● **The task**: Turn each line of the rows below into a string in a JSON list, one string per line, skipping blank lines and leaving out the pictures.

● **Material to process**:
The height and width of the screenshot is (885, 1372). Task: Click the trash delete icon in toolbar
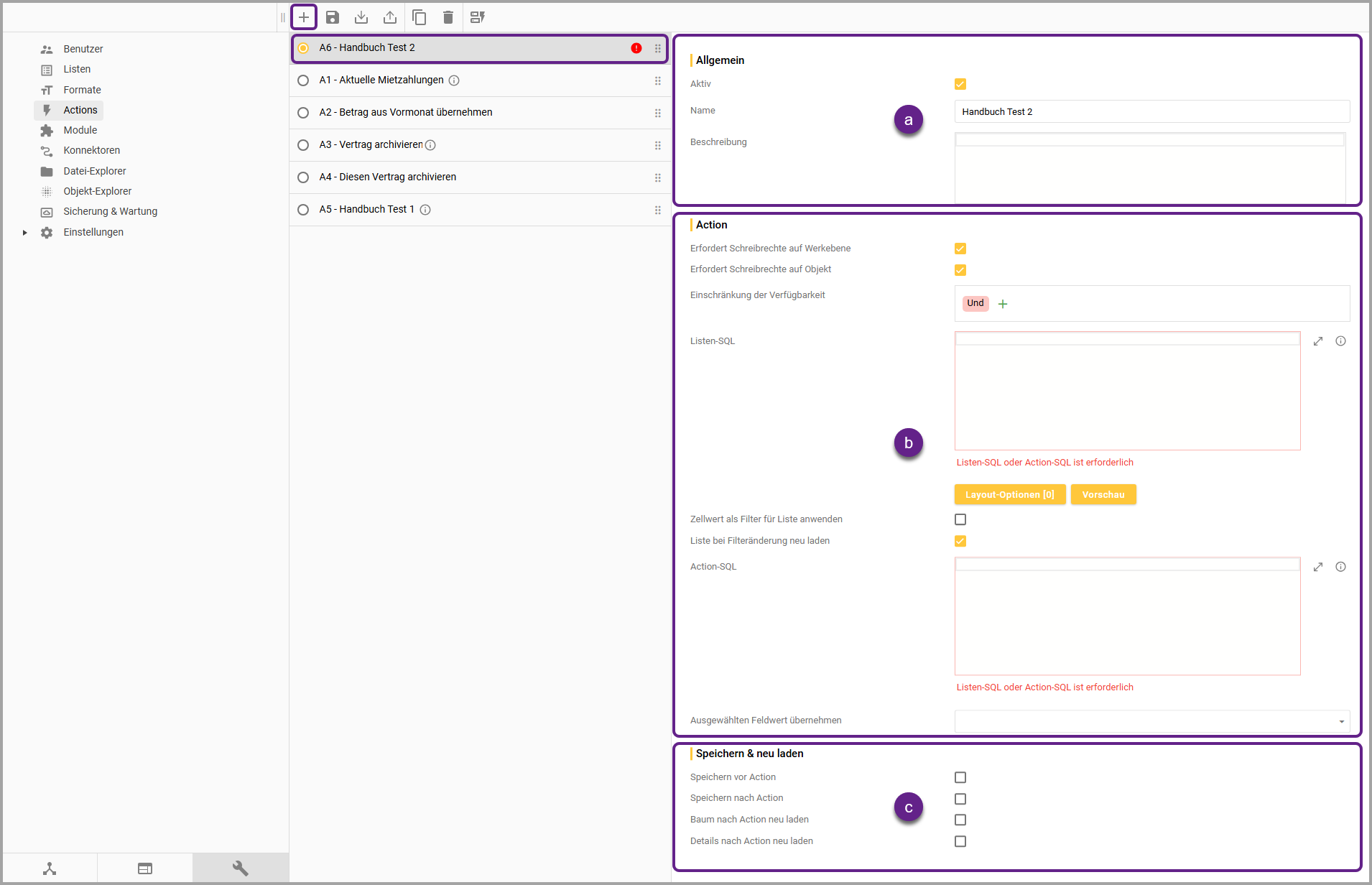(448, 17)
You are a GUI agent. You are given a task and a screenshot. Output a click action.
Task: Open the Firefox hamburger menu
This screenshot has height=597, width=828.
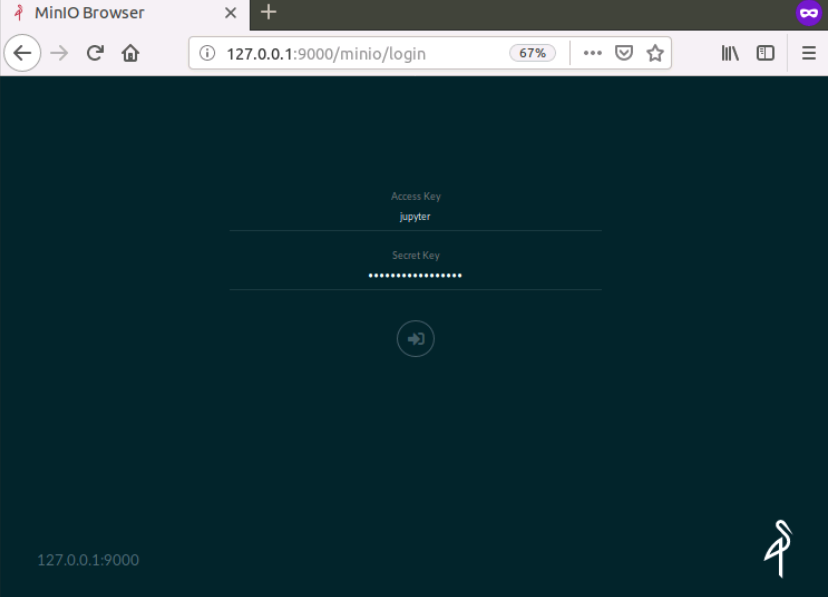click(808, 53)
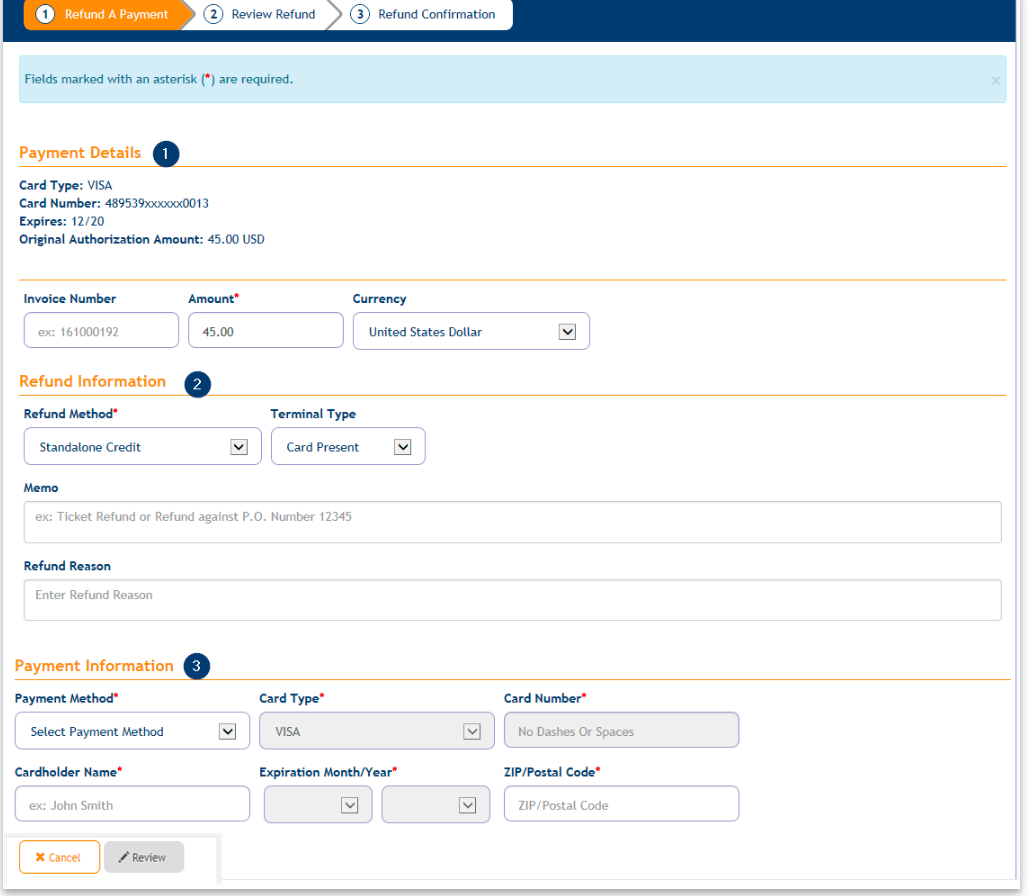Select a Payment Method from dropdown
The image size is (1029, 896).
coord(132,732)
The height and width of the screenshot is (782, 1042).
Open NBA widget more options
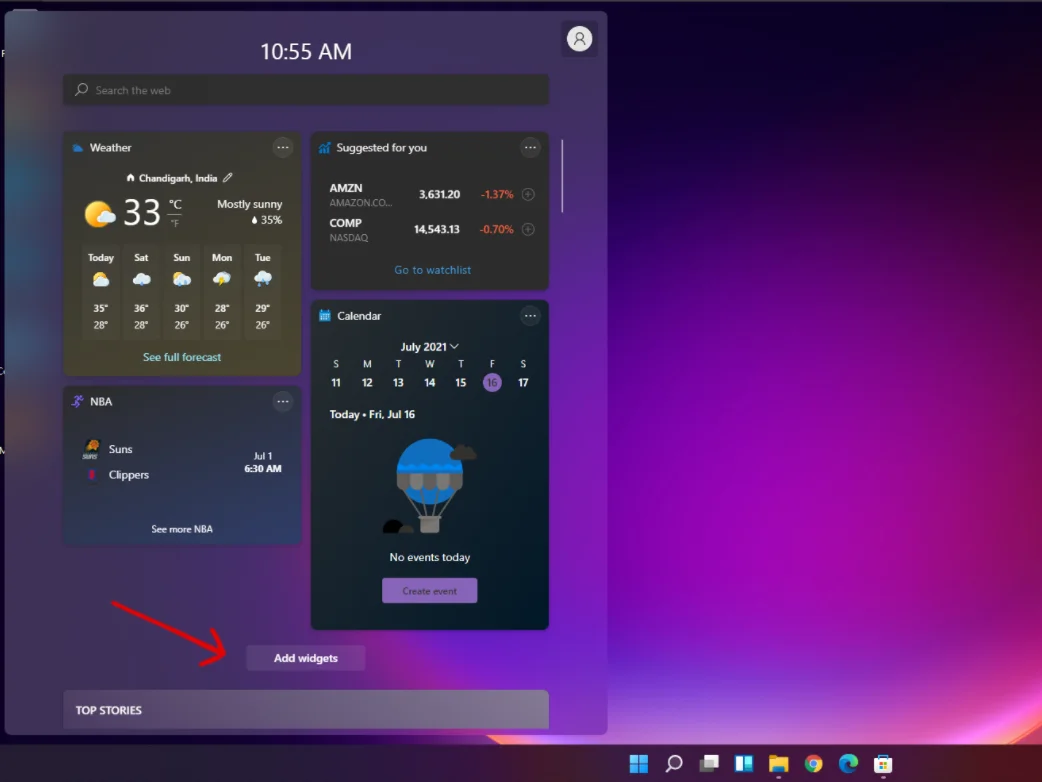(x=283, y=402)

● **Finished exercise**:
[
  "The height and width of the screenshot is (885, 1372). Task: Click the trash delete icon in toolbar",
  "(448, 17)",
  "You are a GUI agent. You are given a task and a screenshot. Output a click action.",
  "Task: Open the Firefox hamburger menu",
  "This screenshot has height=597, width=828.",
  "click(808, 53)",
  "Select a Payment Method from dropdown",
  "The image size is (1029, 896).",
  "coord(132,732)",
  "The height and width of the screenshot is (782, 1042).",
  "Open NBA widget more options",
  "(x=283, y=402)"
]